- _About this task_:
Every record, apart from its pictures, should be repeated exactly.

- _Data provided_:
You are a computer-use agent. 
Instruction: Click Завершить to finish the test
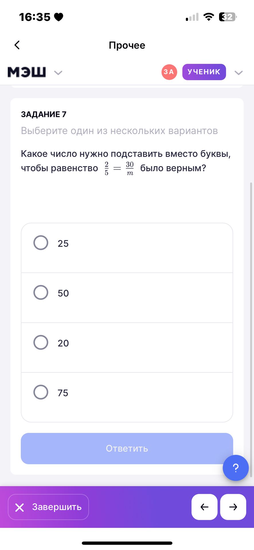click(x=48, y=507)
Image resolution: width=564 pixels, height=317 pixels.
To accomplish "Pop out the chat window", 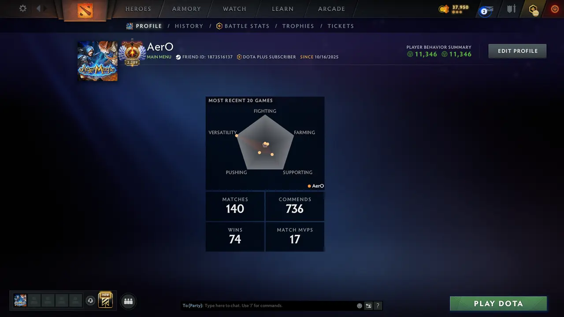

- _Solution to the exercise_:
You are a computer-use agent. 
Instruction: Click Завершить to finish the test
click(x=48, y=507)
Image resolution: width=564 pixels, height=317 pixels.
To accomplish "Pop out the chat window", 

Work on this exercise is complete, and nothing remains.